MutD₅ testing

Emilia

1. Isolation of plasmid from culture inoculated on previous day.
2. preparation of samples to sequencing

Mutagenesis of protein A

Paweł

Treatment of mutageneses as on 23rd September.

Preparation of alpha_A construct

Antoni

1. PCR on alpha_linker and linker_A with AlphaL+SacI and AP+NotI primers and 10% DMSO (30 cycles, elongation 60 s, annealing temperature 72°C).
2. Gel electrophoresis of PCR products and gel-out of proper band (1000 bp).
3. Measurment of concentration of both isolated products.

Preparation of ΔA (BBa_K103003)

Piotr, Michał K.

1. Colony PCR with AL_BNXNE and APSacSpe primers on colonies from plates with transformations pSB1A3 + ΔA. No products visible after gel electrophoresis. Fig. 1.
2. Inoculation of some colonies from plate to LB with ampicillin.

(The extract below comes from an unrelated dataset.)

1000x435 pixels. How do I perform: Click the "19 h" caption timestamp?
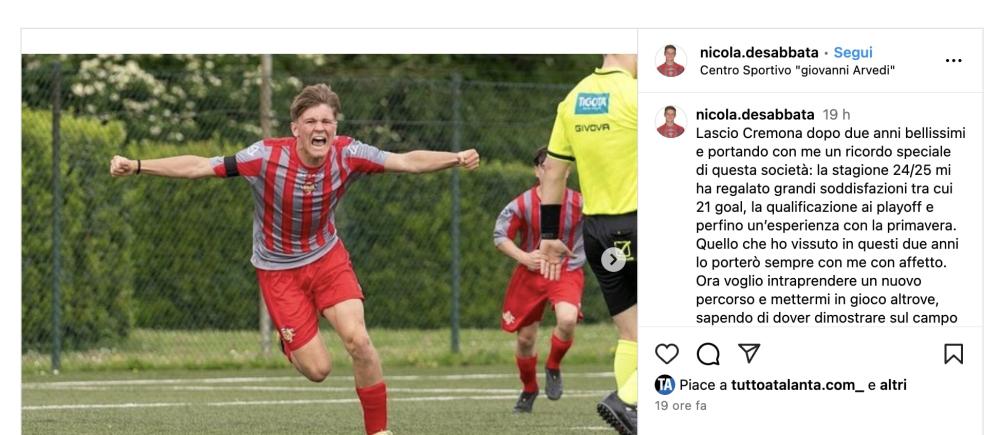click(836, 115)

Preparation of alpha_linker under PT7 (BBa_K103019)

Michał K.

1. PCR on pACYC177+OmpA_omega_deltaA_alpha plasmid using AlphaL+Nde and AlphaPlinkSac primers (annealing temperature 58 °C; elongation length 60s) to obtain alpha_linker under PT7 (BBa_K103019) fragment.
2. Gel electrophoresis of PCR product and gel-out of proper band (alpha_linker - 600 bp). Fig. 2).
3. Digest of purified PCR product with NdeI and SacI (BamHI buffer).
4. Clean-up of digested PCR product.

Fig. 2. PCR to obtain
1. Marker
2. alpha_link PCR
3. omega_link PCR

Preparation of omega_linker under PT7 (BBa_K103020)

Michał K.

1. PCR on pACYC177+OmpA_omega_deltaA_alpha plasmid using OmegLNde and LinP_BS primers (annealing temperature 58 °C; elongation length 45s) to obtain omega_linker under PT7 (BBa_K103020) fragment.
2. Gel electrophoresis of PCR products and gel-out of proper band (omega_linker - 350 bp). Fig. 2.
3. Digest of purified PCR product with NdeI and SacI (BamHI buffer).
4. Clean-up of digested PCR product.